The commissioner summarised the evidence and it is apparent that he was fully aware of the fact that there were essentially two conflicting versions of the events on the day in question. The commissioner, however, was mindful of the fact that on the evidence before him which was common cause between Mr Khumalo and the fourth respondent, there had been a measure of bad blood between the two. The fourth respondent had apparently complained to management that Mr Khumalo had been harassing her and Mr Khumalo acknowledged that he was not on good terms with the fourth respondent.
On a conspectus of all of the evidence before him and having seen and heard the witnesses who testified before him, the second respondent came to the conclusion that the applicant had not proved its case. He found in favour of the fourth respondent because he accepted her evidence. In essence, he made a credibility finding in her favour. In particular, at page 21 of the record the commissioner stated the following in his award:
‘There was a suspicion of dishonesty but no hard evidentiary facts to support a conclusion that the applicant’s actions were an act of misconduct related to misappropriation of company property.’
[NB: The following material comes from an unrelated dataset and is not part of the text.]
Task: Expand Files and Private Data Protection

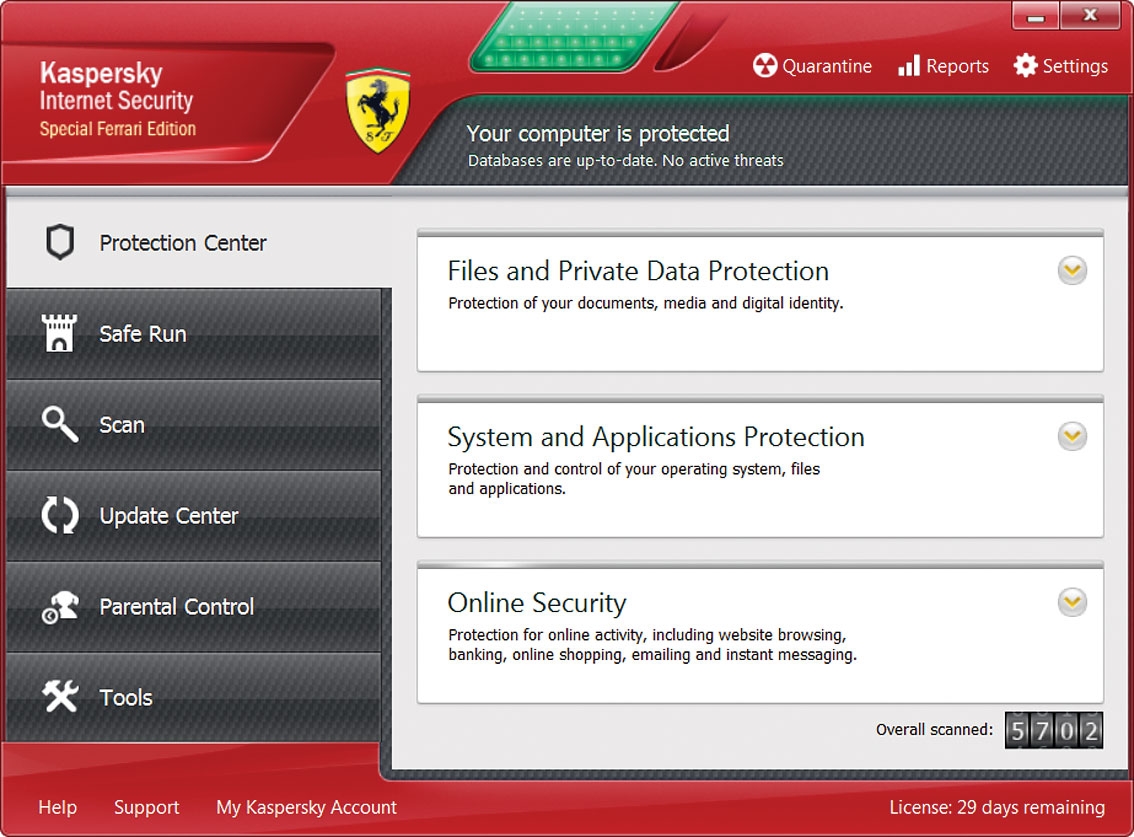Action: click(x=1072, y=271)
Further down the page the commissioner says ‘The evidence, when assessed on the balance of probability, favours the applicant.’ (And I pause to mention that when he refers to the applicant, obviously the applicant before him was the fourth respondent in the matter now before me.) He carries on to say:
‘And the respondent fails to carry the burden to show that the dismissal of the applicant satisfied the relevant factors set out in Schedule 8 as listed above in respect of substantive fairness. The respondent’s submission of the applicant being the guilty party is not sustainable as the only probable version of how the item of underwear could have found its way into the room in question and did not show how other staff and/or Ginger could have been discounted from the probabilities.’ (Ginger is apparently Mr Khumalo’s first name)
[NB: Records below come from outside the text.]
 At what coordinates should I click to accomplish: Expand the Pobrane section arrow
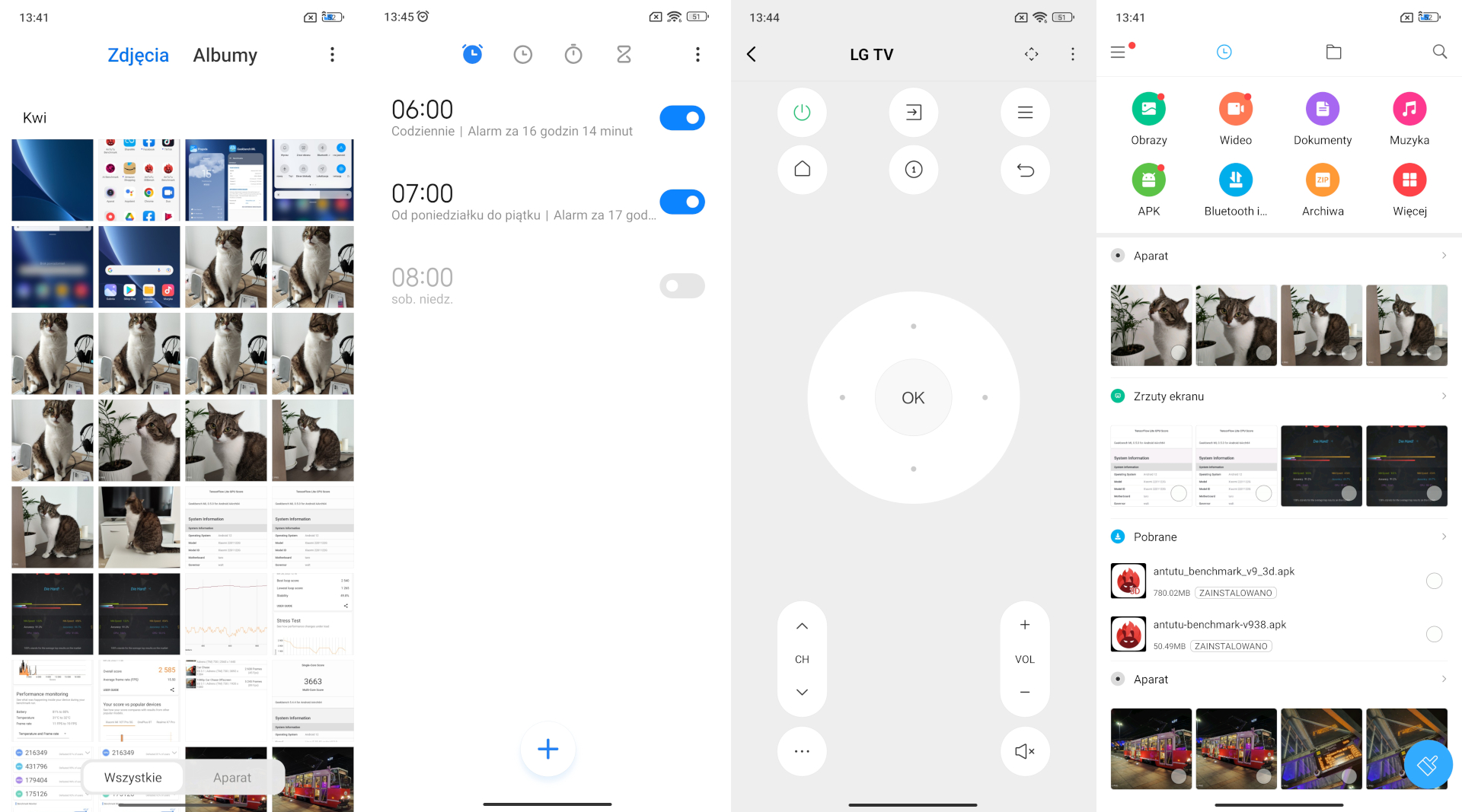[1443, 537]
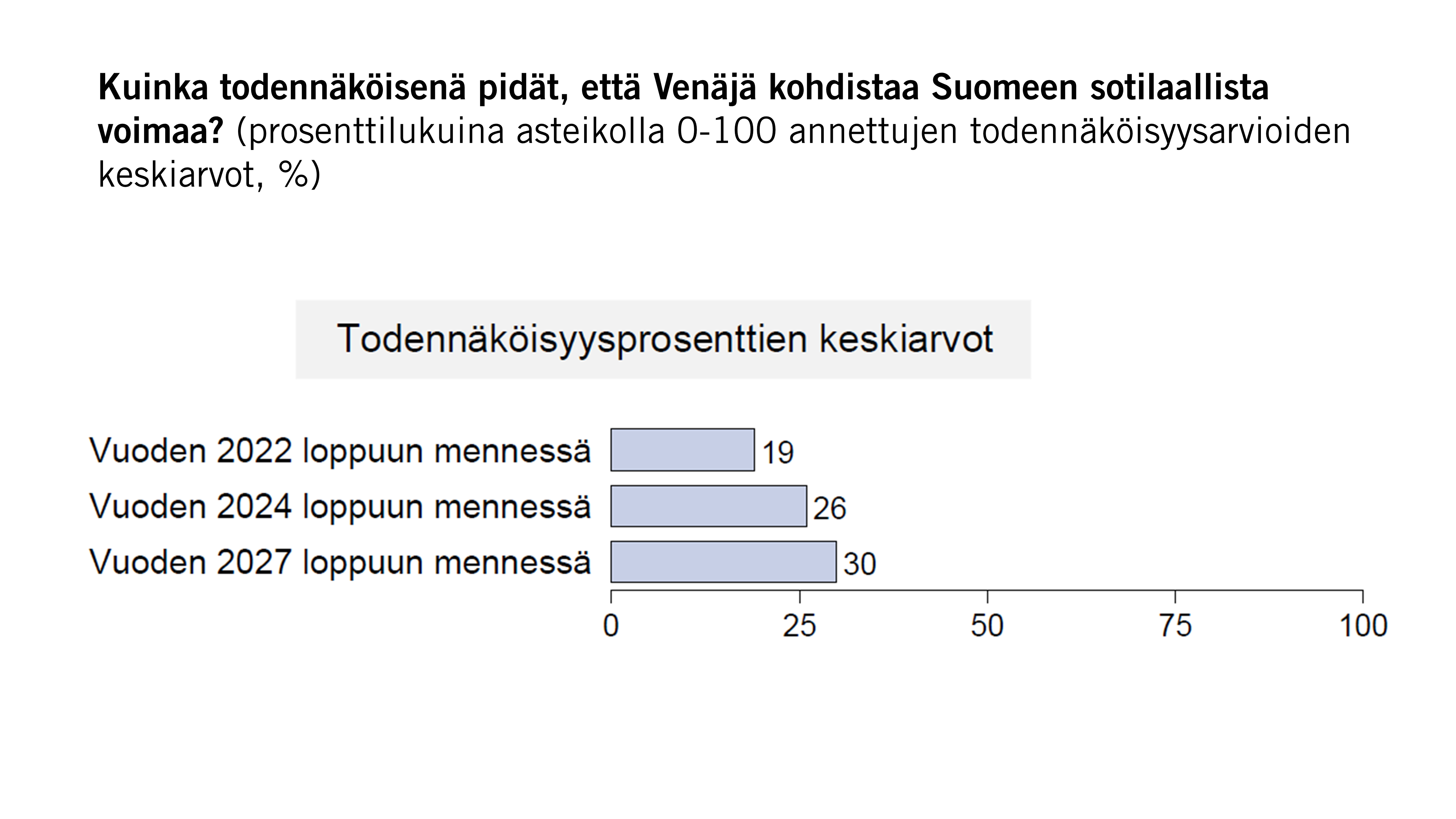This screenshot has height=819, width=1456.
Task: Select the value label 19
Action: point(778,453)
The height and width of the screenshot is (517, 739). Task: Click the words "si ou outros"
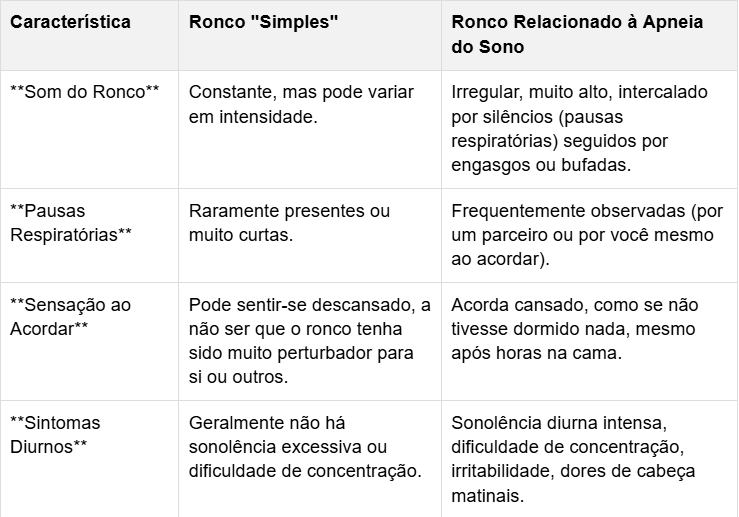(238, 376)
As long ago as in 1948 the then Appellate Division of the High Court of South Africa in the matter of R v Dhlumayo (1948 (2) SA 678 (A) at 705) referred to the fact that a trial court has advantages which a court of second instance can never have, in seeing and hearing witnesses who testify in a matter. The trial court is steeped in the atmosphere of the trial, as his lordship Mr Justice Davis said, and is in a far superior position when it comes to making a credibility finding than a court of second instance can ever be. It is for that reason that credibility findings made a presiding officer in a matter are very seldom disturbed. There has to be clear and cogent evidence on the record that the credibility finding was wrong and unsustainable before it will be interfered with.
I have scrutinised the record of this case carefully and I can find no indication that the commissioner’s credibility finding is unsustainable. I can also find no misdirection or irregularity in the proceedings and indeed no misdirection or irregularity has been referred to by either of the parties. In the circumstances, I am satisfied that the application brought by the applicant for the review of the matter cannot succeed.
Accordingly I make the following Order:
1. The applicant’s application for the review of the arbitration award issued by the second respondent under case number MP5551-07 is dismissed, with costs.
2. The aforesaid arbitration award issued by the second respondent is confirmed.